CATANIA. Resta sostanzialmente immutata in Cassazione la sentenza d’appello per i vertici del clan Brunetto, alla sbarra per associazione mafiosa e, a vario titolo, per estorsione e detenzione di armi e munizioni nell’ambito dell’inchiesta denominata Gotha. I giudici della Suprema Corte hanno riconosciuto colpevole del reato di detenzione illegale di armi da sparo e munizioni Alfio Patanè, reato per il quale era stato assolto in secondo grado. L’imputato, condannato anche per associazione mafiosa ed estorsione, dovrà quindi scontare 4 mesi in più di detenzione. Inflitta una pena definitiva pari a 6 anni e 4 mesi.
La condanna più alta resta quella di Salvatore Brunetto, fratello del defunto boss Paolo. I giudici di Cassazione hanno confermato la pena ad 8 anni ed 8 mesi di reclusione. Dovrà scontare, invece, 8 anni di carcere Benedetto La Motta, ritenuto dagli inquirenti referente del clan a Riposto.

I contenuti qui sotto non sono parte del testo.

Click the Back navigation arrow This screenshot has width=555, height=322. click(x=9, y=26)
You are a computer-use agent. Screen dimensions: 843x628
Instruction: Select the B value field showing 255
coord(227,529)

Rigettate non solo le richieste della difesa ma anche quelle dell’accusa. Il procuratore generale aveva infatti presentato ricorso contro la sentenza di assoluzione per non aver commesso il fatto pronunciata dai giudici della seconda sezione penale della Corte d’Appello di Catania per Carmelo Pietro Olivieri, all’epoca considerato referente del clan a Giarre. Assoluzione confermata anche in terzo grado.